John 11:17 On his arrival, Jesus found that Lazarus had already been in the tomb for four days. 18 Bethany was less than two miles from Jerusalem, 19 and many Jews had come to Martha and Mary to comfort them in the loss of their brother. 20 When Martha heard that Jesus was coming, she went out to meet him, but Mary stayed at home.
OK, Lazarus has been in the tomb for four days. It's about a day's journey between Bethany and Bethabara. It took one day for the messenger to get to Jesus. Then, He waited two days, and then probably traveled one day to get to Bethany. So, Lazarus must have died and was put in the tomb the same day the message went out, perhaps even immediately afterwards. There was apparently a large crowd now gathered in Bethany.
It's another thing I find interesting. Jesus stayed where He was for two days, and when He comes, He's met part way there by a female believer. Are there hints of something else there? We won't know until Jesus tells us. Until then, we can only wonder.
John 11:21 "Lord," Martha said to Jesus, "if you had been here, my brother would not have died. 22 But I know that even now God will give you whatever you ask."

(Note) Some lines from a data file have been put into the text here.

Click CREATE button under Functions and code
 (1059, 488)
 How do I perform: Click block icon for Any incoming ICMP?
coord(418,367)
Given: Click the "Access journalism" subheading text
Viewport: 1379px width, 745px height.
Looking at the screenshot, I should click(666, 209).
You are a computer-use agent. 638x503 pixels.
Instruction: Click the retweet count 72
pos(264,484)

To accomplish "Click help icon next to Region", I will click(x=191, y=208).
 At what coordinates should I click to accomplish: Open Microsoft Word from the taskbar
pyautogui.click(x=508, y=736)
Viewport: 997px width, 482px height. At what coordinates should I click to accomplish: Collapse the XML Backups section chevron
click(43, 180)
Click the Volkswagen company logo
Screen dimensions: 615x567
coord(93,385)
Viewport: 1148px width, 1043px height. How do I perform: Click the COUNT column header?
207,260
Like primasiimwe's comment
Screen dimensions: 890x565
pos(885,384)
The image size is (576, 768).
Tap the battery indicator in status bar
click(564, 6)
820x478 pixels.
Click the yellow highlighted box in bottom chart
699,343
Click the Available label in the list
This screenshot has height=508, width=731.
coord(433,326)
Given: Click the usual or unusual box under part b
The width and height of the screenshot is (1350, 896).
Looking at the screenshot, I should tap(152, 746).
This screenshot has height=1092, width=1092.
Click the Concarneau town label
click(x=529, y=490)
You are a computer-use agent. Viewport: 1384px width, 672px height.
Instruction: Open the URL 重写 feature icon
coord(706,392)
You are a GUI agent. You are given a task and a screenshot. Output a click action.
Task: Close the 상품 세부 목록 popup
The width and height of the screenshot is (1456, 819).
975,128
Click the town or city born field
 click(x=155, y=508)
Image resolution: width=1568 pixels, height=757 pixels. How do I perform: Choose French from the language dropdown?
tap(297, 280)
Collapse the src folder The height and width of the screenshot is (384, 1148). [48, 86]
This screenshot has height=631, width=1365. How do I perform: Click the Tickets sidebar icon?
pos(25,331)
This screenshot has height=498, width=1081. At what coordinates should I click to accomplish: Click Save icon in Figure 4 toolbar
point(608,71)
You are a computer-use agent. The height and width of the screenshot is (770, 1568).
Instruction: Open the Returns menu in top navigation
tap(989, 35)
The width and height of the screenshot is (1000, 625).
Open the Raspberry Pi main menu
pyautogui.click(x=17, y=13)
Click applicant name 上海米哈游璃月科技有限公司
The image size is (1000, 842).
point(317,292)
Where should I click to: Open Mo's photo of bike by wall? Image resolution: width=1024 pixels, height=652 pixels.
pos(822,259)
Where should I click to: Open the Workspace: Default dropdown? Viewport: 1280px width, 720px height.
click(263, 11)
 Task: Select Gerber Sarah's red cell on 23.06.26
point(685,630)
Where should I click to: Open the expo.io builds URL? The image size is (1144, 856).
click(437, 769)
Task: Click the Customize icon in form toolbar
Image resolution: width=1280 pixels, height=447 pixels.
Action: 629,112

23 Jesus said to her, "Your brother will rise again."
24 Martha answered, "I know he will rise again in the resurrection at the last day."
25 Jesus said to her, "I am the resurrection and the life. He who believes in me will live, even though he dies; 26 and whoever lives and believes in me will never die. Do you believe this?"
Don't just skim past those verses because you've heard them so many times. Jesus says, "I am the resurrection and the life. He who believes in me will live, even though he dies; 26 and whoever lives and believes in me will never die." The wonder of that!!!!! And, as he asked Martha, let us ask each other, "Do YOU believe this?" Really, truly believe???
John 11:27 "Yes, Lord," she told him, "I believe that you are the Christ, the Son of God, who was to come into the world."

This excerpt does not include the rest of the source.